It’s time to invest in skills, processes and technologies to boost e-mail marketing communications. A February Forrester Research report stated that 77% of retailers see e-mail becoming a more important marketing vehicle over the next year, outranking other marketing tactics. Pair that with well-publicized facts about e-mail-fatigued consumers, dropping e-mail response rates and increasing opt-out rates, and it’s clear that marketing organizations must improve the relevance of their e-mail programs.
Corporate e-mail marketing managers, concerned about opt-outs, unsubscribes and long-term engagement, use multi-layer targeting, segmentation and event triggers to increase relevance. Unfortunately, they also run into challenges, including the availability of timely, high-quality data; the knowledge needed to convert data into actionable information and the operational know-how to automate their data-driven processes.
Sound familiar? This mimics the issues that drove direct mail marketers in the 1990s to invest in skills, processes and technologies around database marketing, relationship marketing and CRM.
For online marketers, though, the similarities stop there. Why? Due to the perceived low cost of e-mail, online marketers struggle to justify the investment in database development, analytic skills and tools, and campaign management technologies — all of which help to effectively target and automate e-mail communications — and come at a cost.
Analytics data mart
A “data sandbox” to explore data, profile subscribers, analyze behavior and identify key data pieces that can be leveraged to increase e-mail program success. Analytics team People who can develop or validate business hypotheses and predict results must play in this sandbox.
Marketing database
This database offers a simplified data structure, which incorporates only the data required to define, execute, manage and measure current e-mail programs.
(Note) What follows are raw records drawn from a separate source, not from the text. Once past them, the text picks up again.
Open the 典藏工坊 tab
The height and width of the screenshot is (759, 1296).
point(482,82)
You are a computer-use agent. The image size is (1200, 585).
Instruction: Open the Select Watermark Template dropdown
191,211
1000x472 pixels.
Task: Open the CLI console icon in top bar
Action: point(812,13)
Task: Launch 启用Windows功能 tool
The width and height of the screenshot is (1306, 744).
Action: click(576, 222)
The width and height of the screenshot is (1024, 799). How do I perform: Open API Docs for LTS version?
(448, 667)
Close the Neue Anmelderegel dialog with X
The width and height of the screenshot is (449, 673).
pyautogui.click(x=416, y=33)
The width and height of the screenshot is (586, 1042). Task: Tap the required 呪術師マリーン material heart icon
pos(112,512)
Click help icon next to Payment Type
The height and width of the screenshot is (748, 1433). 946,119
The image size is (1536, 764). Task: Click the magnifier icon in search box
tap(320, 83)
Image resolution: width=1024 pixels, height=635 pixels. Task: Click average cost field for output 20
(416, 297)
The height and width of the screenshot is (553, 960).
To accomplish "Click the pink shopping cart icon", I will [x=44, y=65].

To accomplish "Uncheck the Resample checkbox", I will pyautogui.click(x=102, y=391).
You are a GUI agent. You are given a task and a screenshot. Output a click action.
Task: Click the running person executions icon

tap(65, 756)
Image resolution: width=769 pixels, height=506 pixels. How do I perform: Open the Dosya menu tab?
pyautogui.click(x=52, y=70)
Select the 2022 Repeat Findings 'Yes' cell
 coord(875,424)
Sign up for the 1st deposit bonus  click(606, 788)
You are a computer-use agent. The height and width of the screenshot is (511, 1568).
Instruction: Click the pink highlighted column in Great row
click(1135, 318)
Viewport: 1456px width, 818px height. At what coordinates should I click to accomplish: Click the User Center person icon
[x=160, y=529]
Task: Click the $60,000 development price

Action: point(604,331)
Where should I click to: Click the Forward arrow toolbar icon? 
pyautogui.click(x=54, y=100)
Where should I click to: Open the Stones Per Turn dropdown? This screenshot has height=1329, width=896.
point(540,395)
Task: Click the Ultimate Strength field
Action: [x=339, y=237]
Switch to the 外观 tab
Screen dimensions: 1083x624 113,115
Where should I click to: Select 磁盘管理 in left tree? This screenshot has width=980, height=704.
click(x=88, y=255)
Campaign management and automation tools
These define, automate and execute campaigns. These vary dramatically in cost and scope and can be achieved in different ways, either with an e-mail service provider or with a multichannel database marketing service provider. Marketing software can help interpret your customer data, support data slicing and dicing, enable segmentation and targeting, and generally manage, automate and measure your programs. Proceeding depends on various factors. But if you don’t proceed, you can’t improve the relevance of your e-mail programs.